Spain's governing Socialists suffered a crushing defeat in nationwide municipal and local elections held Sunday.

The Socialist Party, or PSOE, lost one of its traditional strongholds, the central autonomous community of Castilla-La Mancha, and could lose Extremadura once all the votes are tallied.

The center-right opposition Popular Party, or PP, won the municipal elections nationwide by a margin of 10 percentages points and secured a clear victory in the regional elections as well in a vote that had been widely touted as a bellwether for the general elections in March 2012.

In Castilla-La Mancha, which had been governed by the Socialists since the beginning of Spain's democracy after the Franco dictatorship, the PP obtained an absolute majority and will take over the region's governmental reins.

The leader of the Socialists in the region, Jose Maria Barreda, acknowledged the PP's triumph, calling it a "resounding" win, with the conservatives attaining an absolute majority of 27 seats in the regional legislature, compared to 22 for the PSOE.

In Extremadura, another traditional Socialist bastion, the PP was looking like the winner Sunday evening with just under 80 percent of the ballots counted, but the PSOE could still strike a deal with other political forces to retain its hold on power.

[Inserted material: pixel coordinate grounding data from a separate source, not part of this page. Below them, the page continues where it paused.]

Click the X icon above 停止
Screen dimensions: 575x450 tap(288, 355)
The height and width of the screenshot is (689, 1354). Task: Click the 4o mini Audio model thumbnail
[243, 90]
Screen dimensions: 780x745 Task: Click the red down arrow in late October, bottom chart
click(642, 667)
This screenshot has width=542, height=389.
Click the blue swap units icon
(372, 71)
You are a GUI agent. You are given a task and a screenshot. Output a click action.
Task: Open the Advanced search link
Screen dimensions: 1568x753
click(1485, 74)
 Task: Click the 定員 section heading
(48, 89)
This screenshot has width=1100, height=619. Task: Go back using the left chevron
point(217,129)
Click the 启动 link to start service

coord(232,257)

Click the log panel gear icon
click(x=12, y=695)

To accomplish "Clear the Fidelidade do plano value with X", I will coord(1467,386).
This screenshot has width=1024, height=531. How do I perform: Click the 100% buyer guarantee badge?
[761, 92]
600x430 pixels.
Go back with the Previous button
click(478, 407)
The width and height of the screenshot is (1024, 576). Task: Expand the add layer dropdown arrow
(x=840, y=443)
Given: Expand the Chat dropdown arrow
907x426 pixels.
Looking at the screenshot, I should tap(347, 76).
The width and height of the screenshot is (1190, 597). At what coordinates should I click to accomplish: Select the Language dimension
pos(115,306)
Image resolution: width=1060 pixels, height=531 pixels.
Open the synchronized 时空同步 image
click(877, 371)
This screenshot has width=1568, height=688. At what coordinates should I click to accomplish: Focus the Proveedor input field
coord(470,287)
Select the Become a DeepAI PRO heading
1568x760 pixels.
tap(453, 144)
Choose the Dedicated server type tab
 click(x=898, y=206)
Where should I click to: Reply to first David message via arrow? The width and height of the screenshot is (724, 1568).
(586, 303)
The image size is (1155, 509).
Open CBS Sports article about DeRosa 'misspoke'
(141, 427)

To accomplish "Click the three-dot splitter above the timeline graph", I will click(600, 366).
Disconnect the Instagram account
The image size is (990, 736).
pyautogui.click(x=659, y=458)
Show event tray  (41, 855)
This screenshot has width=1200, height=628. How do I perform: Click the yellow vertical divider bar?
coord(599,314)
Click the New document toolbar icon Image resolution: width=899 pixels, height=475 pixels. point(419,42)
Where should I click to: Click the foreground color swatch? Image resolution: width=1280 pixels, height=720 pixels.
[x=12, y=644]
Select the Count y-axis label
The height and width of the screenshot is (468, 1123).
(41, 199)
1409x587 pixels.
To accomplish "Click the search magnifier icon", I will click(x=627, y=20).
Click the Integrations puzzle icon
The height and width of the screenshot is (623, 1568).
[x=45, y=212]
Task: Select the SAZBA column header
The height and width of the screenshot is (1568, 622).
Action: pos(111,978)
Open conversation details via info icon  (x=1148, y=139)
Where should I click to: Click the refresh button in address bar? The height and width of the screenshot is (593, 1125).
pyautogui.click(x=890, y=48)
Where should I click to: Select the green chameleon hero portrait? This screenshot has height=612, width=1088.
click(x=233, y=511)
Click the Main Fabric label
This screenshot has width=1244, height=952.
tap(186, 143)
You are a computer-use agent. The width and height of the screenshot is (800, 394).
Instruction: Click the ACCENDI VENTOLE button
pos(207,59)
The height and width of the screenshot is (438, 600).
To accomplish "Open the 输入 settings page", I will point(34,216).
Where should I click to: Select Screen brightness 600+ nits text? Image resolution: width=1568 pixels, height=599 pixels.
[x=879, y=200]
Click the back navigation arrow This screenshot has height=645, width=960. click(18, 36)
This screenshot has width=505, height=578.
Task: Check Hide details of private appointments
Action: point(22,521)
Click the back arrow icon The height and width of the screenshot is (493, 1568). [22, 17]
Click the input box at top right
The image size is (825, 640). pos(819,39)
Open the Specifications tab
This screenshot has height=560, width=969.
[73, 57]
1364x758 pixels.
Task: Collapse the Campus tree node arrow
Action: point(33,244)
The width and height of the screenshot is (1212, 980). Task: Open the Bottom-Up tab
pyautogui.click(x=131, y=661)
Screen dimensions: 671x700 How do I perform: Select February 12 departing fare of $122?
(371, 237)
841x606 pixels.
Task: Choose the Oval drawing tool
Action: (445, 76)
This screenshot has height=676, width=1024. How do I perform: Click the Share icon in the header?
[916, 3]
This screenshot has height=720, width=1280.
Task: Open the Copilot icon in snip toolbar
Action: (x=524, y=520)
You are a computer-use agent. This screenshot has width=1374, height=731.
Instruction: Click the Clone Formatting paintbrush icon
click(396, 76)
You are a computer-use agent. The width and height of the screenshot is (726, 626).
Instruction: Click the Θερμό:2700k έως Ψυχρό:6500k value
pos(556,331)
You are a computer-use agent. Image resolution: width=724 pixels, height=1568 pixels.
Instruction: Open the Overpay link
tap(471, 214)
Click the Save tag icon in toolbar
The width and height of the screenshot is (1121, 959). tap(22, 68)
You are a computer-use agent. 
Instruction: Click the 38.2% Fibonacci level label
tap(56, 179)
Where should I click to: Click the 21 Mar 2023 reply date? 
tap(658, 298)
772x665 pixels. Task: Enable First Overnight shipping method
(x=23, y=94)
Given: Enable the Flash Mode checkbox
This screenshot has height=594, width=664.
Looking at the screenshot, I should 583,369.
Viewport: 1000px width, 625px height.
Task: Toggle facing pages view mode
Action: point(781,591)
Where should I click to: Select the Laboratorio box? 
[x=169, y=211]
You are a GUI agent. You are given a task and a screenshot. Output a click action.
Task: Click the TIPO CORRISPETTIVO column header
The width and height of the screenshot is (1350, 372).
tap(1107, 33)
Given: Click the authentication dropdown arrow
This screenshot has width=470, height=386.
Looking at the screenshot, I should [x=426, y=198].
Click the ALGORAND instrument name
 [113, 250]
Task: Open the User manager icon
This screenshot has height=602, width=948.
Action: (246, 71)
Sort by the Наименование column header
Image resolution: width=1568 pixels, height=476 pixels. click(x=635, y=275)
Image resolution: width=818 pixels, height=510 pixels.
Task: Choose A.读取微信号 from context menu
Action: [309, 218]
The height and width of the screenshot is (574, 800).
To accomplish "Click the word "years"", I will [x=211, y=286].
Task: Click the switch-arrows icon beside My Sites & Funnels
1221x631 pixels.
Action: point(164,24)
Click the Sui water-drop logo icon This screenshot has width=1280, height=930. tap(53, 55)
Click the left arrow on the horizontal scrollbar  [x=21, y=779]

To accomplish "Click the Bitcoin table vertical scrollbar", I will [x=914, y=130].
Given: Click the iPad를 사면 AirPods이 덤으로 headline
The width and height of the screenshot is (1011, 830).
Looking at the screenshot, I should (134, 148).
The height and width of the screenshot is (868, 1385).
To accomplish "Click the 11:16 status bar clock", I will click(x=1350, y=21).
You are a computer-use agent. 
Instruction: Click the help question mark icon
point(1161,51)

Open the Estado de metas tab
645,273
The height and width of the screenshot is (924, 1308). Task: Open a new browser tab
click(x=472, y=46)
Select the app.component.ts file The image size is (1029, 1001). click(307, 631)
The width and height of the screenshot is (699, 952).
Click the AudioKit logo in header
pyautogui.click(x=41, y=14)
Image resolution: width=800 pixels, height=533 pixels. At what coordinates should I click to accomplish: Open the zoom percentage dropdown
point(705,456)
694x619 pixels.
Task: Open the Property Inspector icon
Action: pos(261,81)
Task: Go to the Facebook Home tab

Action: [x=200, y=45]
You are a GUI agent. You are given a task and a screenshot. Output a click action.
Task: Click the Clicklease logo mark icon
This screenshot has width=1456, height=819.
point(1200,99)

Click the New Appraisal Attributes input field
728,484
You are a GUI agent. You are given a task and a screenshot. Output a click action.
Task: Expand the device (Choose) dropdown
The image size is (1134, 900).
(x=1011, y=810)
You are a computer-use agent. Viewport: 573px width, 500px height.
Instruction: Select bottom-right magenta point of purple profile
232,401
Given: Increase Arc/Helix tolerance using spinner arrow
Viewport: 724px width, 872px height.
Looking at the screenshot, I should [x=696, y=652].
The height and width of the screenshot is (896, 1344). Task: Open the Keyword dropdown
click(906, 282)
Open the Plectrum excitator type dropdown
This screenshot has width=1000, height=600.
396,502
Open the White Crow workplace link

In addition, in municipal elections in Andalusia, another traditional PSOE stronghold, the conservatives prevailed by more than 7 percentage points over their socialist rivals.

With 97.33 percent of the vote in Andalusia counted, the PP obtained 39.51 percent while the PSOE garnered 32.16 percent, and those results will allow the PP to govern with an absolute majority in the region's eight major cities, given that the Socialists lost control of the city halls in Seville and Jaen, where they had been governing in coalition with the United Left party.

The Socialists also lost another of their longstanding strongholds - the city government in Barcelona - which will now pass into the hands of the moderate nationalists of the CiU.

Spain's Socialist prime minister, Jose Luis Rodriguez Zapatero, said that he will not move up the general elections scheduled for next March, and he acknowledged that his party had suffered "a very broad setback" in the local voting across the country.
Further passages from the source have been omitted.